Suppose you have dice each with 4, 6, 8, and again 8 sides, and you roll them.
What are the odds of the result being 2 4 5 7?
The number 7 must come from an 8-sided die, 5 must come from a 6 or 8-sided die, and 2 may come from any of the given dice.
"Bruteforcing" this is kind of easy, here are all the possibilities:
4 6 8 8 : sided of the correspoding die
2 4 5 7
4 2 5 7
2 5 4 7
4 5 2 7
2 4 7 5
4 2 7 5
2 5 7 4
4 5 7 2
The answer is 8, (or should be, I did this on paper and it could be wrong).
If the roll is 1 5 8 8 then there is only 1 possible outcome, both the 8 sided dice are an 8, the 6 sided die is 5, and the last is 1.
What is the number of possible outcomes in a generic case?
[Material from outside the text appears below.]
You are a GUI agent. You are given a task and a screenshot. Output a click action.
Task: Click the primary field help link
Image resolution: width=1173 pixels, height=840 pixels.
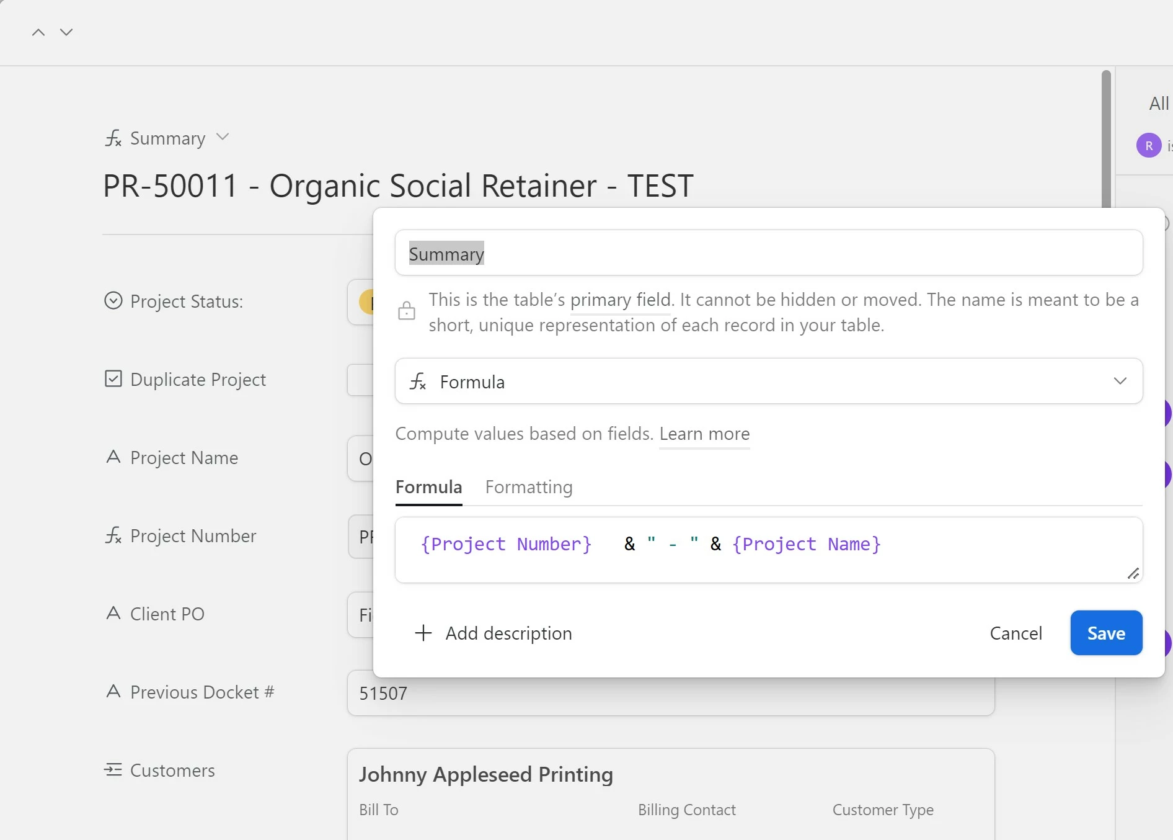tap(621, 300)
Is there a neat formula I could use?
I need all this because I want to optimize a script I'm writing, as currently it does not scale well with many dice. The number of dice and faces of each die are parameters to a function. It may be 10 20-sided dice or even a single hypotetic 1-sided die. What I need is a solution or formula that also considers the fact that a number could come from a subset of the dice. (copy and pasted from below)
It's possible to compute the solution without an exponential-time enumeration of all possible dice rolls. We can do this by iterating through the possible numbers from highest to lowest (in this case, 8, 7, 6, 5, 4, 3, 2, 1), and computing the distribution of how many dice rolled that number using the binomial distribution. Then we can put a state transition function on top of that based on the rules of the game, in this case seeing whether the pool rolled the required amount of that outcome. Here's a fuller explanation of the algorithm.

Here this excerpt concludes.